Immortalato in forma di statua all’ingresso della fermata Odéon Métro di Parigi, Danton è universalmente considerato come uno dei “giganti della Rivoluzione Francese”, uno status che in gran parte si basa sul ruolo centrale che ha giocato nel radunare la resistenza francese agli invasori prussiani che, nel settembre 1792, sembravano essere sul punto di schiacciare la Rivoluzione. In effetti, come figura che richiama associazioni al fervore patriottico che ha accompagnato la Rivoluzione e ai suoi sforzi per forgiare un nuovo senso di unità nazionale, Danton può essere visto come un degno candidato per tale immortalizzazione. Come politico rivoluzionario, tuttavia, l’approccio di Danton alla politica era stranamente antitetico a quello che si potrebbe pensare come lo “spirito della Rivoluzione”. Perché in contrasto con l’insistenza di qualsiasi numero di storici che la forza motrice fondamentale della Rivoluzione francese era un tentativo di rifare il mondo secondo un preconcetto progetto ideologico, Danton, a differenza della sua nemesi Robespierre, ha lasciato il segno nella storia più come un operatore politico che come un visionario ideologico, più come un politico democratico che lavora che come un’incarnazione di astratti valori democratici.

Attenendo per primo l’attenzione come leader del quartiere Cordeliers sulla riva sinistra di Parigi, l’affabile e gregario Danton dovette la sua precoce influenza politica alla costruzione di quella che era una macchina politica urbana molto efficace attraverso la quale i favori venivano dispensati e la lealtà assicurata da una fitta rete di amici e soci, alcuni dei quali (in particolare Camille Desmoulins e Philippe-Francois-Nazaire Fabre d’Eglantine) rimasero con lui fino al giorno in cui salirono insieme sul patibolo.
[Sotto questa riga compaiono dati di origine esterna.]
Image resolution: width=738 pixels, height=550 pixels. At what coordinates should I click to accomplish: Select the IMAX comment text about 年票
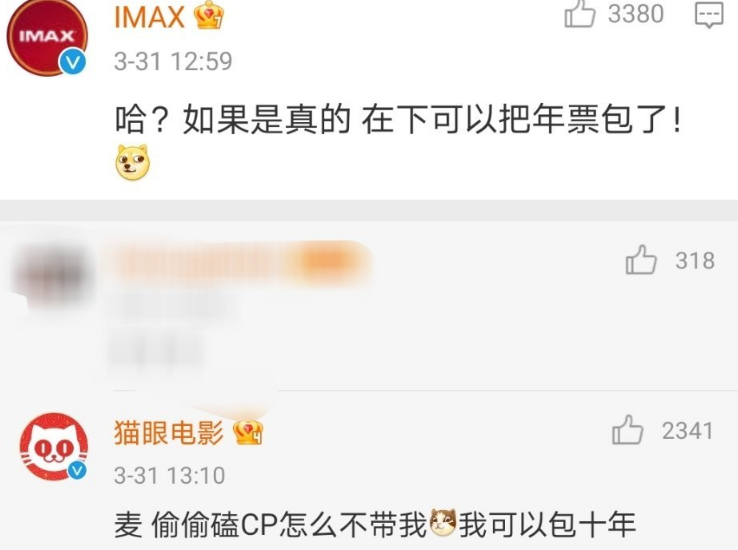point(398,119)
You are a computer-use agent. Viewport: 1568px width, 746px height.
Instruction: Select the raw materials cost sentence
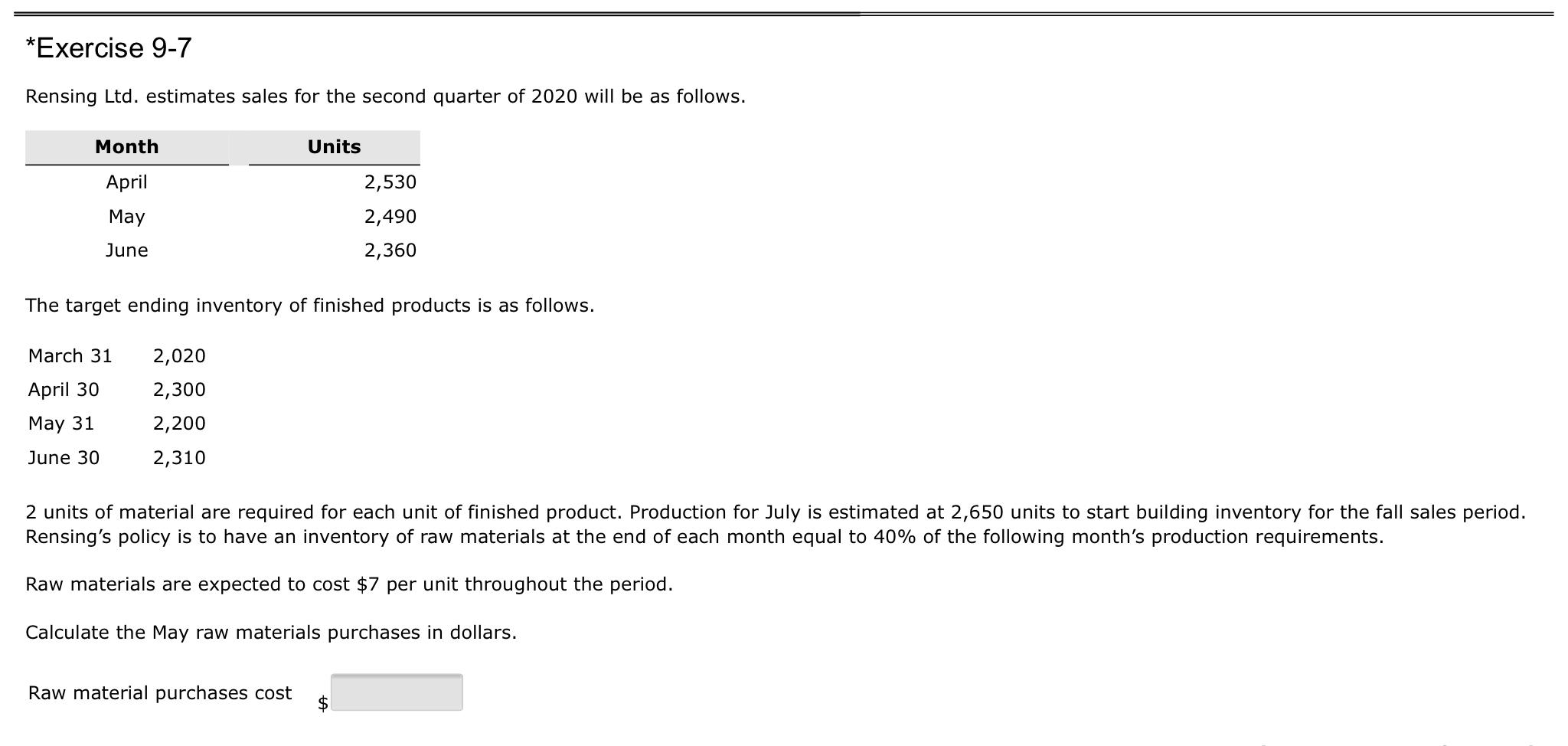tap(349, 583)
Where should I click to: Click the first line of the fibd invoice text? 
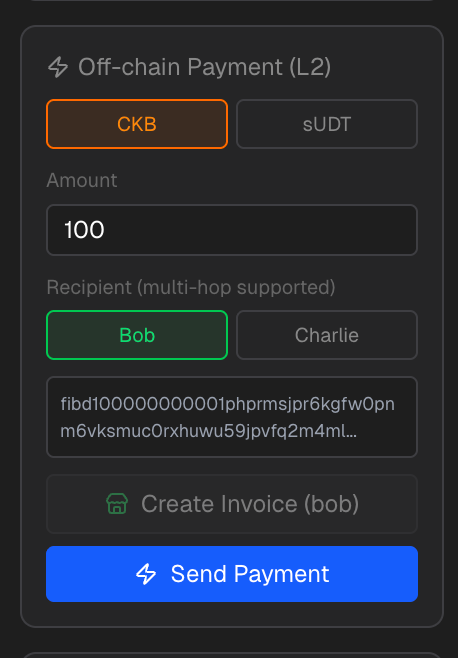228,404
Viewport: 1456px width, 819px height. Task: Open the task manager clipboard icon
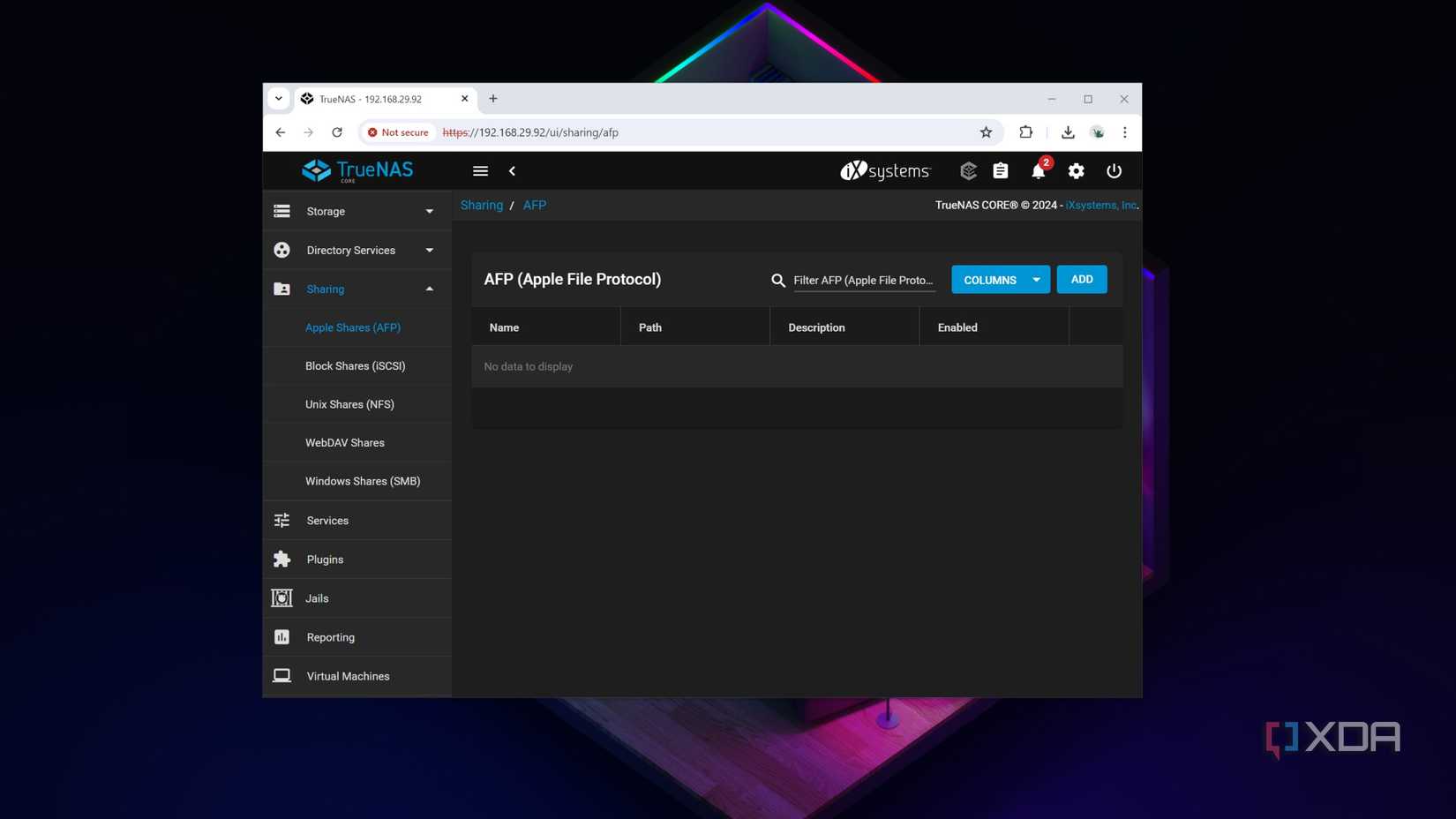1000,171
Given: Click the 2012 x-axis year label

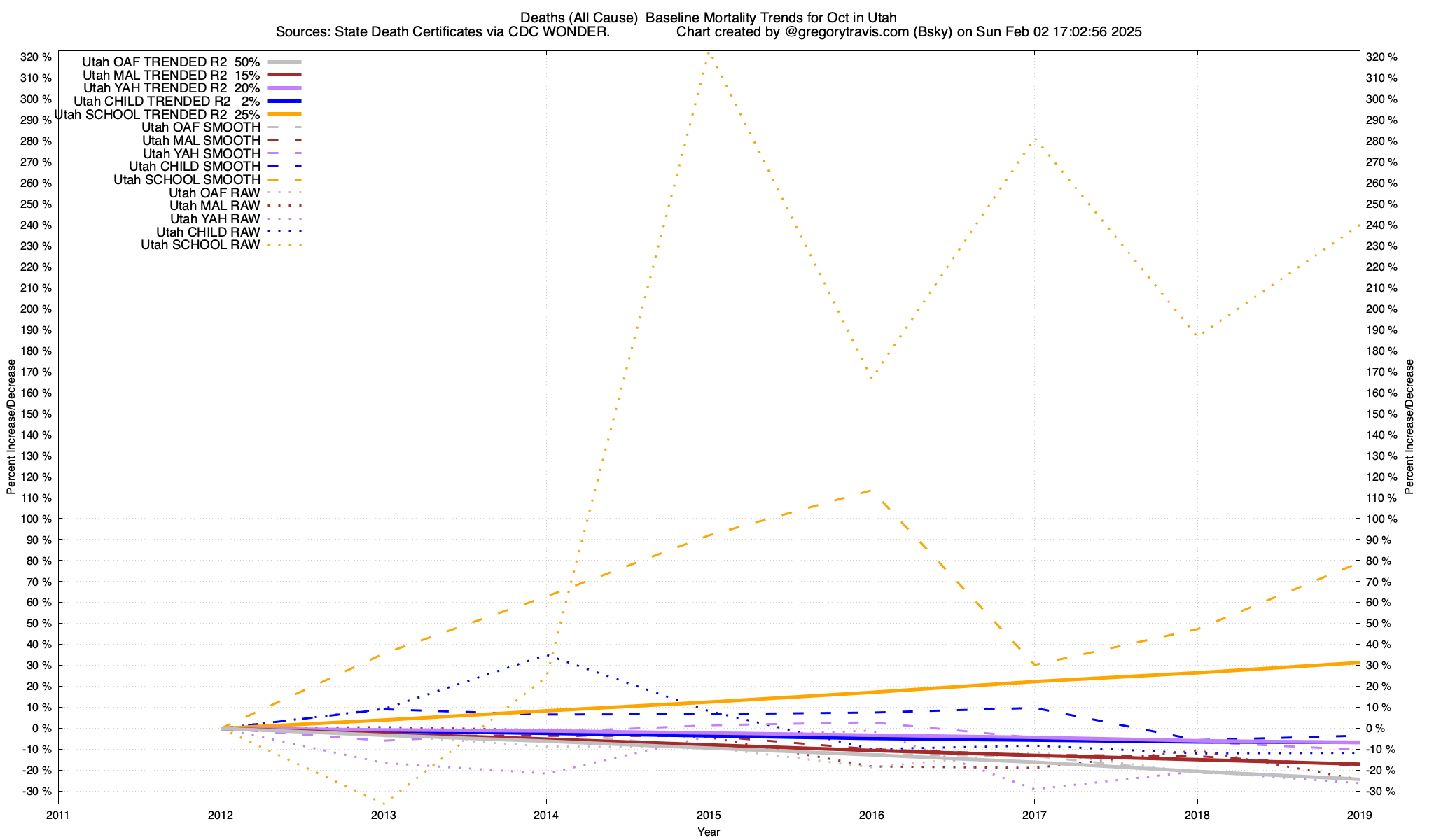Looking at the screenshot, I should 221,815.
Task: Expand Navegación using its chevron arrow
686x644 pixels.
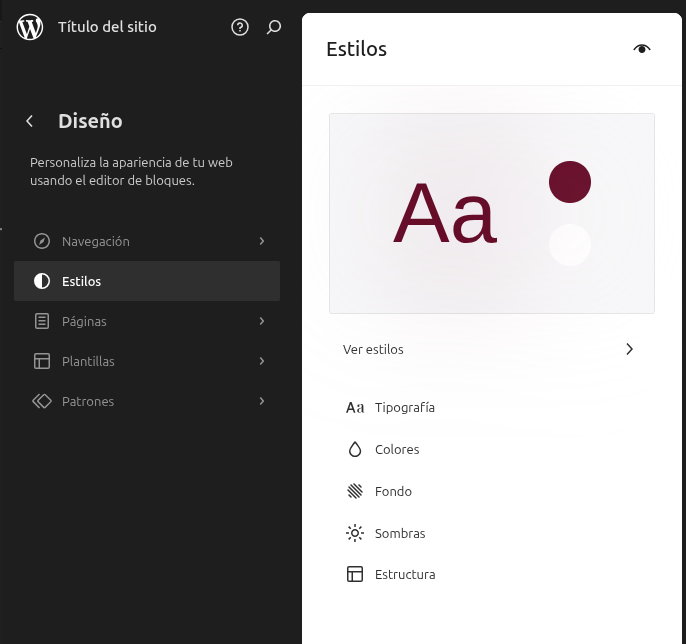Action: 261,241
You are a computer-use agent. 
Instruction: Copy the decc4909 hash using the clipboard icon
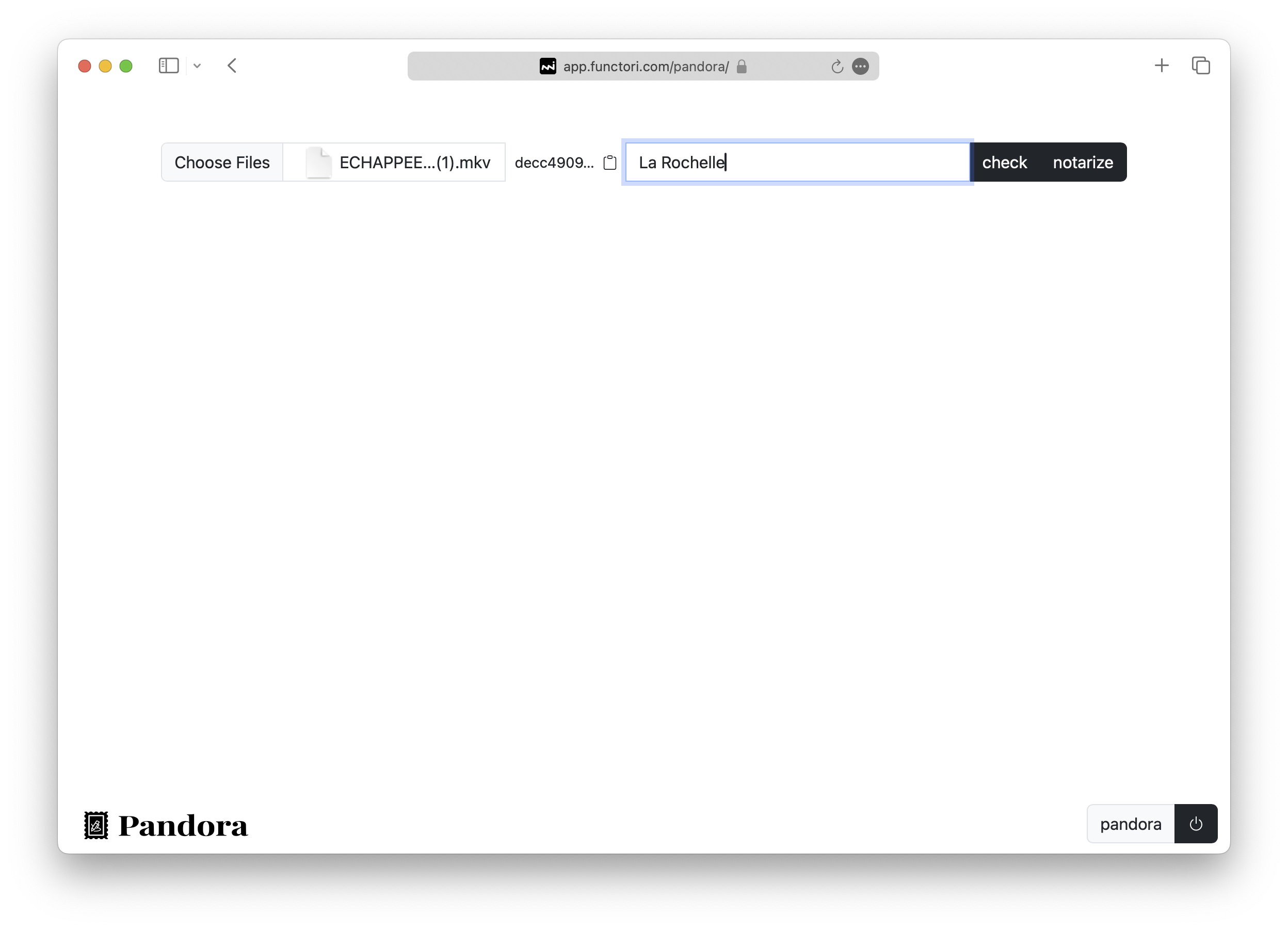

Inoltre, dimostrando ulteriormente la sua comprensione intuitiva del modo in cui i politici democratici che lavorano tendono ad operare, Danton sviluppò rapidamente quella che lo storico Norman Hampson chiama “l’abitudine di conformarsi all’estremismo rivoluzionario in pubblico mentre persegue obiettivi limitati e realistici in privato” (p. 30). Così, pur continuando a impiegare una retorica radicale per sostenere la sua credibilità rivoluzionaria, anche mentre saliva nei corridoi del potere, il suo approccio all’arte di governare sembrava ruotare intorno a una propensione profondamente radicata ad accomodare e conciliare il più ampio spettro di opinioni politiche possibile.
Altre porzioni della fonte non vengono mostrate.